Google Container Engine
I started off this whole project as a way to evaluate Kubernetes. Based on that, I started hosting this on Google Container Engine instead of fiddling with configuring AWS to host Kubernetes myself. Overall, I'm happy with how it turned out. I had a few ugly issues
- Running out of disk space due to the large number of Docker images (likely the primary motivation to moving towards a single Docker image for all the sites).
- All my sites went down one day when my account switched over from the trial to non-trial. I don't remember getting an email warning me about this, which would have been nice.

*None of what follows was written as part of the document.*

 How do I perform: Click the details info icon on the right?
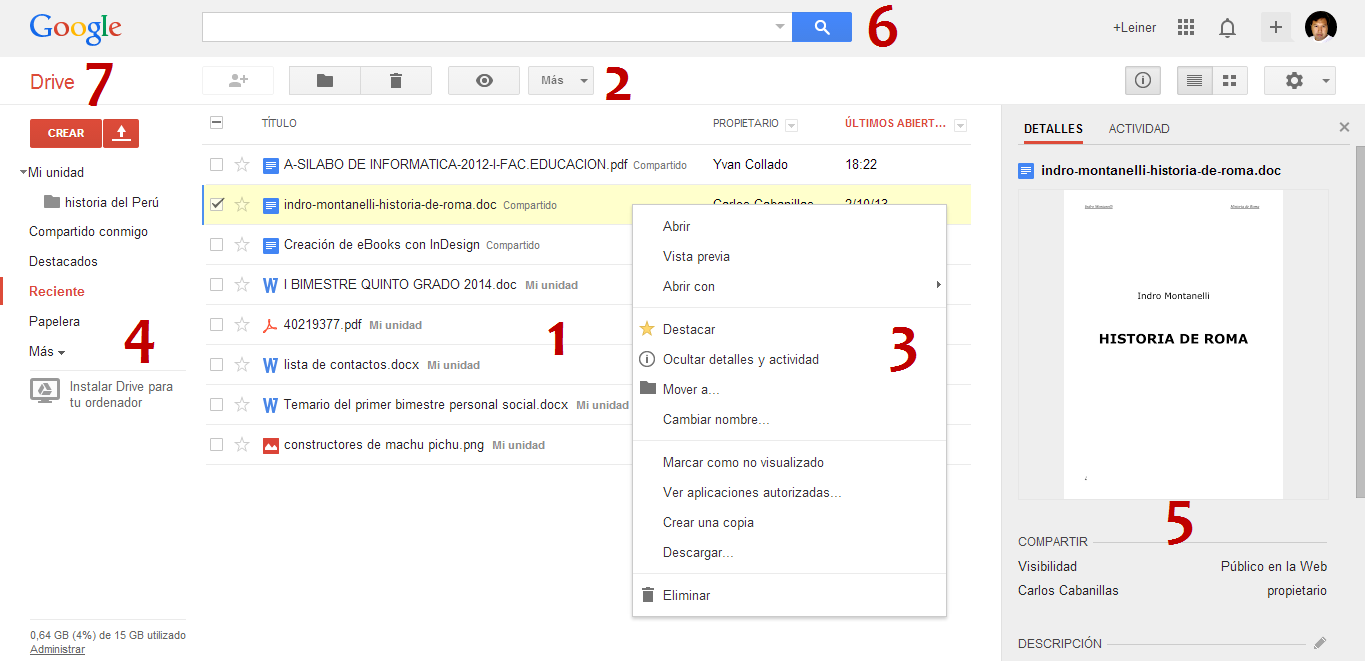pyautogui.click(x=1142, y=80)
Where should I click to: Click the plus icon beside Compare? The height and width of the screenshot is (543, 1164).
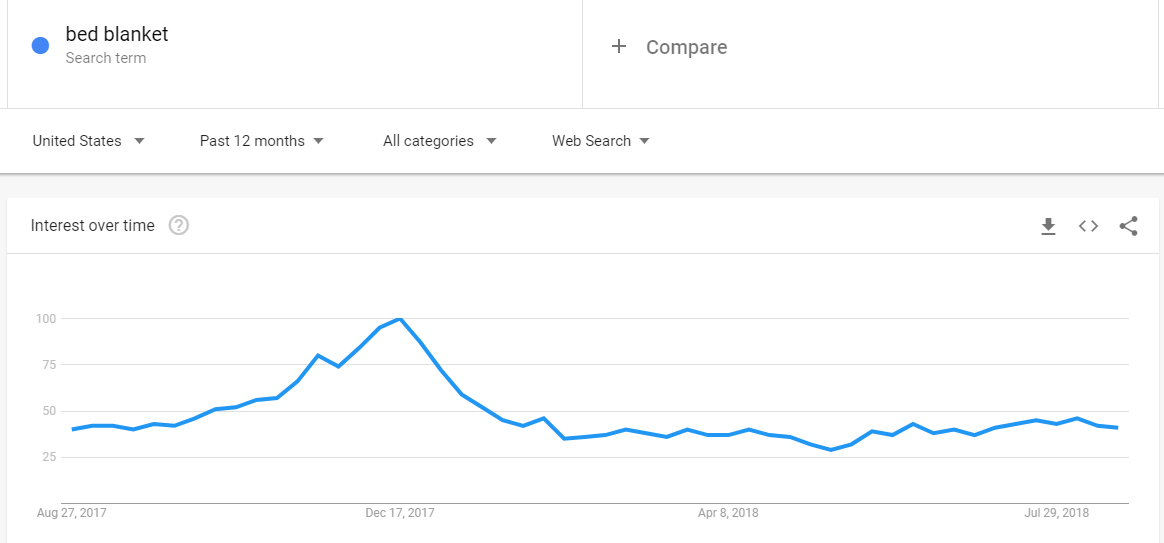618,47
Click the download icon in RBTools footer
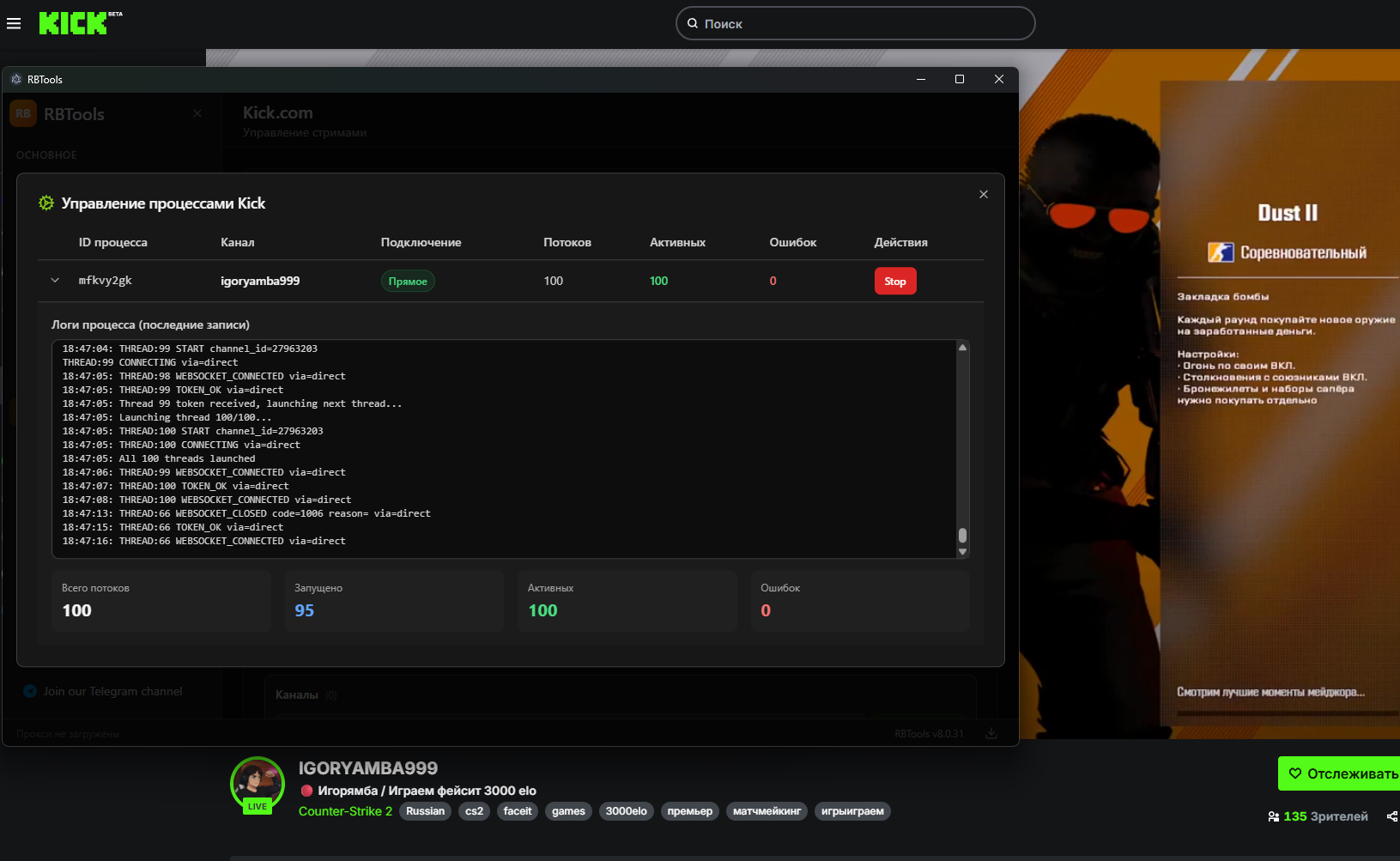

A n1-standard-1 instance size has been plenty to support all of these sites, which is nice (yay lightweight Haskell/Yesod!). That said, at FP Complete, we host our stuff on AWS, and have had pretty good experience with running Kubernetes there.
Conclusion
Overall, I find the Docker/Kubernetes deployment workflow quite pleasant to work with. I may find more hiccups over time, but for now, I'd strongly recommend people consider it for deployments of their own, especially if you're using tooling like Stack that makes it so easy to create Docker images.